-- 文本摘录 --
=======

一、依赖包配置
scala与spark的相关依赖包,spark包后尾下划线的版本数字要跟scala的版本第一二位要一致,即2.11
pom.xml
<?xml version="1.0" encoding="UTF-8"?>
<project xmlns="http://maven.apache.org/POM/4.0.0" xmlns:xsi="http://www.w3.org/2001/XMLSchema-instance"
xsi:schemaLocation="http://maven.apache.org/POM/4.0.0 http://maven.apache.org/xsd/maven-4.0.0.xsd">
<modelVersion>4.0.0</modelVersion>
<groupId>com.mk</groupId>
<artifactId>spark-test</artifactId>
<version>1.0</version>
<name>spark-test</name>
<url>http://spark.mk.com</url>
<properties>
<project.build.sourceEncoding>UTF-8</project.build.sourceEncoding>
<maven.compiler.source>1.8</maven.compiler.source>
<maven.compiler.target>1.8</maven.compiler.target>
<scala.version>2.11.1</scala.version>
<spark.version>2.4.4</spark.version>
<hadoop.version>2.6.0</hadoop.version>
</properties>
<dependencies>
<!-- scala依赖-->
<dependency>
<groupId>org.scala-lang</groupId>
<artifactId>scala-library</artifactId>
<version>${scala.version}</version>
</dependency>
<!-- spark依赖-->
<dependency>
<groupId>org.apache.spark</groupId>
<artifactId>spark-core_2.11</artifactId>
<version>${spark.version}</version>
</dependency>
<dependency>
<groupId>org.apache.spark</groupId>
<artifactId>spark-sql_2.11</artifactId>
<version>${spark.version}</version>
</dependency>
<dependency>
<groupId>junit</groupId>
<artifactId>junit</artifactId>
<version>4.11</version>
<scope>test</scope>
</dependency>
</dependencies>
<build>
<pluginManagement>
<plugins>
<plugin>
<artifactId>maven-clean-plugin</artifactId>
<version>3.1.0</version>
</plugin>
<plugin>
<artifactId>maven-resources-plugin</artifactId>
<version>3.0.2</version>
</plugin>
<plugin>
<artifactId>maven-compiler-plugin</artifactId>
<version>3.8.0</version>
</plugin>
<plugin>
<artifactId>maven-surefire-plugin</artifactId>
<version>2.22.1</version>
</plugin>
<plugin>
<artifactId>maven-jar-plugin</artifactId>
<version>3.0.2</version>
</plugin>
</plugins>
</pluginManagement>
</build>
</project>
二、PI例子
java重新编写scala的PI例子
package com.mk;
import org.apache.spark.SparkConf;
import org.apache.spark.api.java.JavaSparkContext;
import org.apache.spark.sql.SparkSession;
import java.util.ArrayList;
import java.util.List;
public class App
{
public static void main( String[] args )

=======

-- 小任务 1 --
在记录中,从含有“You are a GUI”的那一行到含有“The height and”的那一行(两头都算),把“click action”换成“tap action”,其他地方不动,把这几行重新写出来。
这段文本和这些记录互不相干。

=======

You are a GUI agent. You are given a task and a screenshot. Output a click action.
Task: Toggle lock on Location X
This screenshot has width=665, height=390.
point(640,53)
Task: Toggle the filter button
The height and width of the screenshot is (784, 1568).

=======

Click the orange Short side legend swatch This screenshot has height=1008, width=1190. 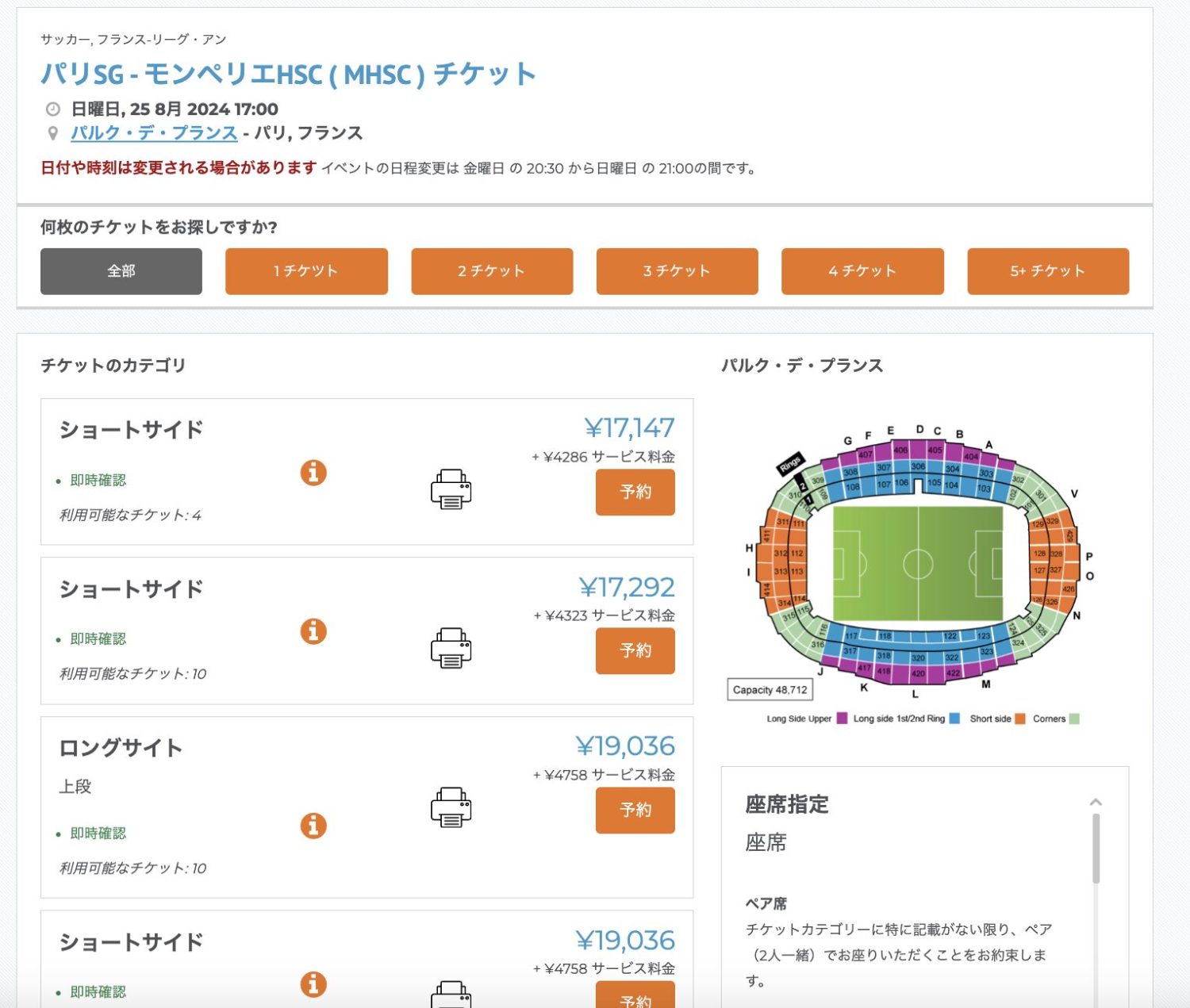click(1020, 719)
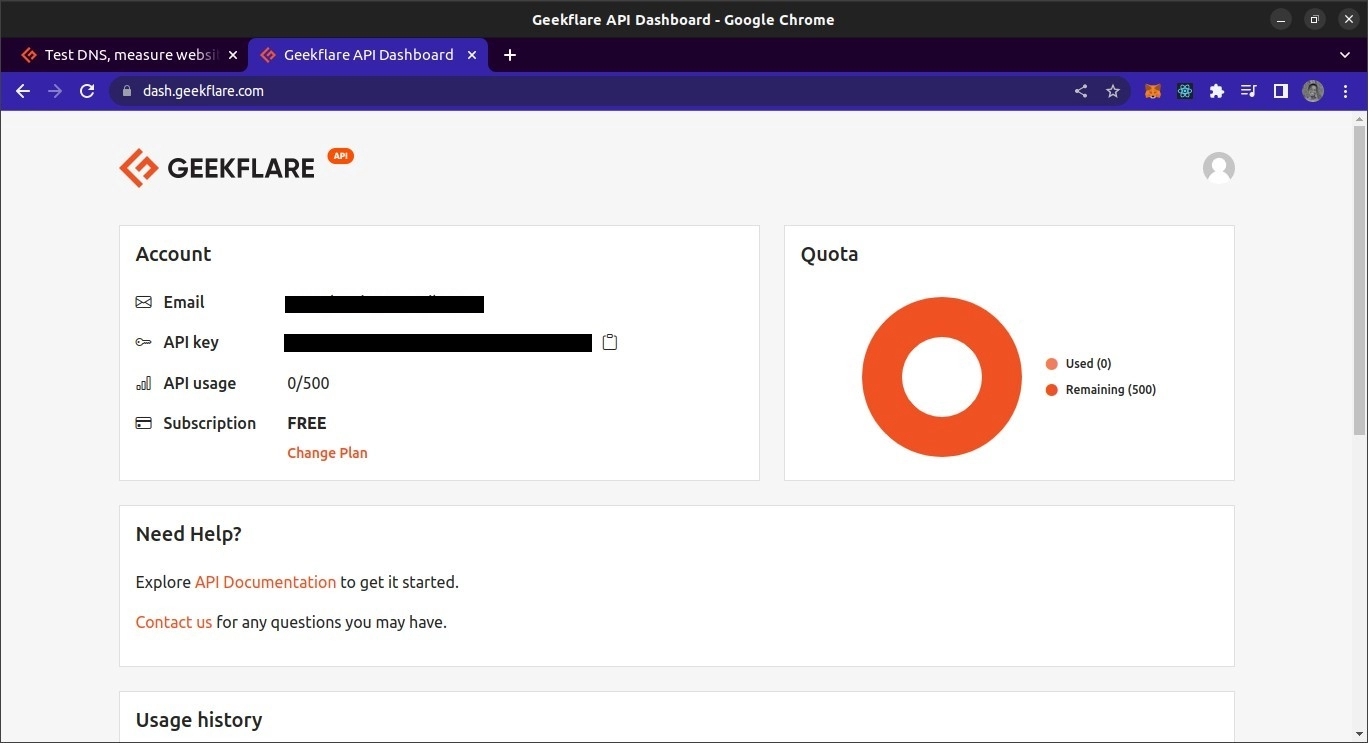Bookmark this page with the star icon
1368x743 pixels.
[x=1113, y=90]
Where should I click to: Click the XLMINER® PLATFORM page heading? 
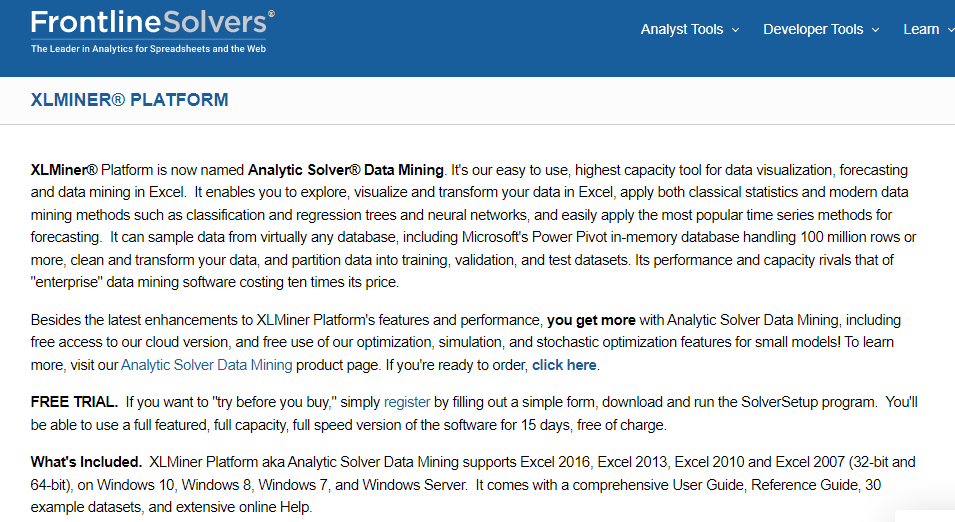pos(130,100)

=======

-- 小任务 2 --
讲 Spark 依赖配置和 PI 例子的那篇文本在上面停住了,请从它最后一行后面接着往下写。

-- 书面回答 1 --
You are a GUI agent. You are given a task and a screenshot. Output a tap action.
Task: Toggle lock on Location X
This screenshot has width=665, height=390.
point(640,53)
Task: Toggle the filter button
The height and width of the screenshot is (784, 1568).

-- 书面回答 2 --
{
SparkConf sparkConf = new SparkConf();
if(System.getProperty("os.name").toLowerCase().contains("win")) {
sparkConf.setMaster("local[2]");//本地模拟
System.out.println("使用本地模拟是spark");
}
SparkSession session = SparkSession.builder().appName("Pi").config(sparkConf).config(sparkConf).getOrCreate();
int slices =2;
int n = (int)Math.min(100_000L * slices, Integer.MAX_VALUE);
JavaSparkContext sparkContext = new JavaSparkContext(session.sparkContext());
List<Integer> list = new ArrayList<>(n);
for (int i = 0; i < n; i++)
list.add(i + 1);
int count = sparkContext.parallelize(list, slices).
map(v -> {
double x = Math.random() * 2 - 1;
double y = Math.random() * 2 - 1;
if (x * x + y * y < 1)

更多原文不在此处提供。